Then James Norcliffe, children's writing fellow, told us that living in Robert Lord' s cottage he had "gained three children's books and lost 1 1\2 stone." He is writing a story about a fantasy writer who is writing a story, His researches turned up some interesting facts about the lob lolly pine, and he likes to have the whole story in his head before he write, but he found that while walking from the Lord cottage to the University, all sorts of ideas kept occurring to him.

2012 Burns Fellow, Emma Neale, who organises Poets Corner in the O.D.T. and is a formidable poet and writer herself,is working on a sequence of related poems. She keeps her audience (readers) in mind as a way of working out what she thinks about the world.

Nick Austen describes himself as a studio based artist is looking for a way to bind his collection of ideas.He says, "Ï would like to be an artist who can make work from a dream."

The afternoon was interesting,four artists, two of them very young,describing their work with passion and intelligence.

The audience's questions were predictable, "How did an artist know when a work was finished?"Did they have difficulty letting go of ownership?"careful questions which gave Fellows a chance to expand their ideas.

Now the last question was so convoluted and , to me, REPUGNANT, I might not have it exactly right.The 'lady'asking the question reminded the Fellows that the 'Professional Classes'had made their fellowships possible, and how would they maintain their role in sustaining a functioning society?'

Professional Classes was mentioned at least four times. The inference being that only professional classes can appreciate the arts and support it.

Really? I wanted to ask her - what about that Scottish ploughman after whom the Poetry Fellowship is named; or that London stable boy who wrote The Eve of St Agnes and other poems of pristine beauty; or those four teenagers who turned music on its head? Does learning to spend one's life drilling teeth, extracting appendixes, designing things,finding loopholes in legal documents, does that qualify one to pass judgment on a poem, a symphony, a painting, a book?

She did not speak like a 'ten pound pom' but that is how her words came across.

I was brought up in the days when people believed New Zealand was the 'social laboratory of the world' building a classless functioning society.

Friday, July 20, 2012


Glenavy Womens Institute held its annual progressive dinner last Wednesday. My friend Glenn sent her husband around to pick me up so I would not have to drive in the dark, and the countryside here is dark at night.

- [GIVEN EXERCISE 1]:
In the piece about the writing fellows, what is Emma Neale working on?
- [GIVEN EXERCISE 2]:
List every activity the writer of the piece about the writing fellows names when asking whether a life spent at it qualifies someone to judge a poem, a symphony, a painting or a book.
- [GIVEN EXERCISE 3]:
Copy everything in the piece about the writing fellows from "Then James Norcliffe, children's" down to "occurring to him.".

- [STORED DATA]:
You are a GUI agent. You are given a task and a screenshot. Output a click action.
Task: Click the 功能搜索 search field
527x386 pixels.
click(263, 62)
==
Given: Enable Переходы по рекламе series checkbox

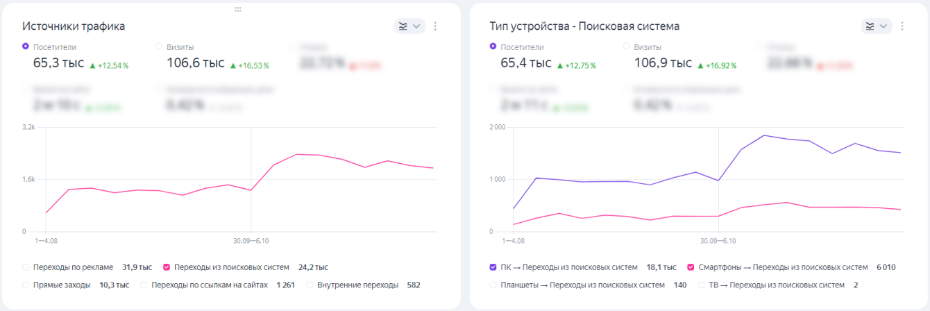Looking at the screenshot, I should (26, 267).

- [TASK ANSWER 1]:
A sequence of related poems.

- [TASK ANSWER 2]:
Drilling teeth, extracting appendixes, designing things, and finding loopholes in legal documents.

- [TASK ANSWER 3]:
Then James Norcliffe, children's writing fellow, told us that living in Robert Lord' s cottage he had "gained three children's books and lost 1 1\2 stone." He is writing a story about a fantasy writer who is writing a story, His researches turned up some interesting facts about the lob lolly pine, and he likes to have the whole story in his head before he write, but he found that while walking from the Lord cottage to the University, all sorts of ideas kept occurring to him.